* INFORMATION SHOWN:
◆ ◆ ◆ ◆ ◆ ◆ ◆

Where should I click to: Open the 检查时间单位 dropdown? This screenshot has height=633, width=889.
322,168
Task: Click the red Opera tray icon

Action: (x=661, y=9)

◆ ◆ ◆ ◆ ◆ ◆ ◆

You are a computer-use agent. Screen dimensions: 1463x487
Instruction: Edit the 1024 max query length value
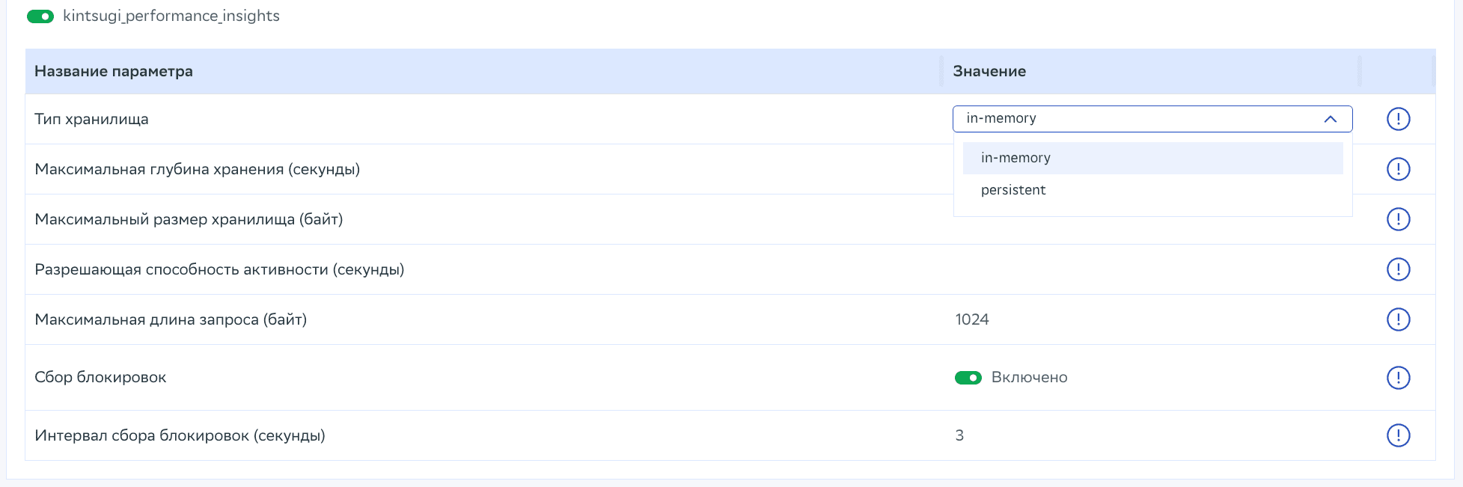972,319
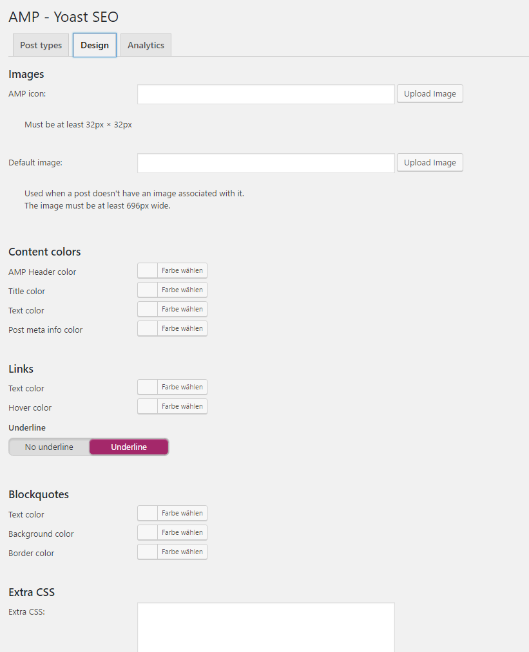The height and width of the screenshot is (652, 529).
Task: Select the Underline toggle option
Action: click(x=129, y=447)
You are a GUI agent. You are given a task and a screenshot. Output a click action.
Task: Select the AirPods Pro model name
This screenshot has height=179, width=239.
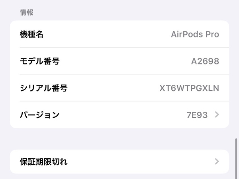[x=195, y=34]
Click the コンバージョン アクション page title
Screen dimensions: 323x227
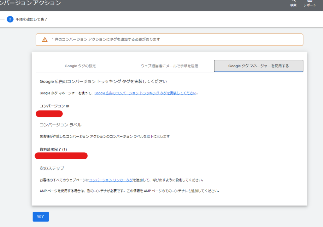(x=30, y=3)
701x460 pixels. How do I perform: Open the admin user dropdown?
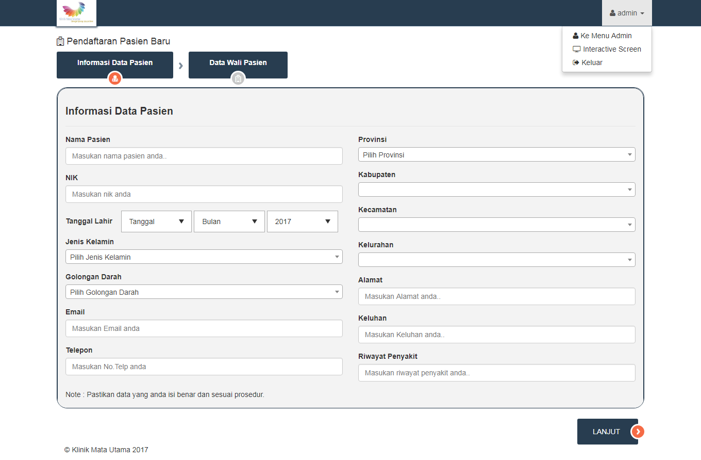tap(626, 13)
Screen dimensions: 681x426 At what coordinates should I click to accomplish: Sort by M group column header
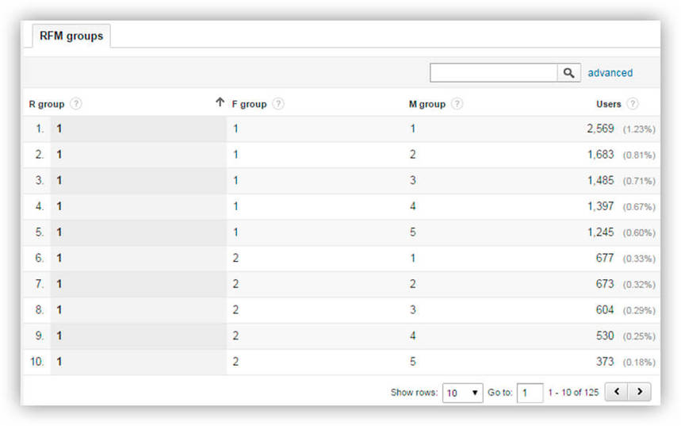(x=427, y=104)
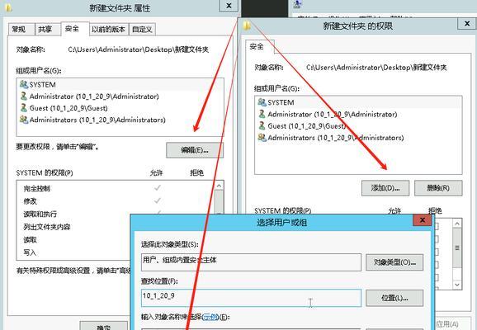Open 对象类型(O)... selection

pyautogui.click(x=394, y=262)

◆ ◆ ◆ ◆ ◆ ◆ ◆

* PROMPT:
Check each line of the data above for the word "agent" and say how many lines have it. Give the number alone.

* ANSWER BOX:
2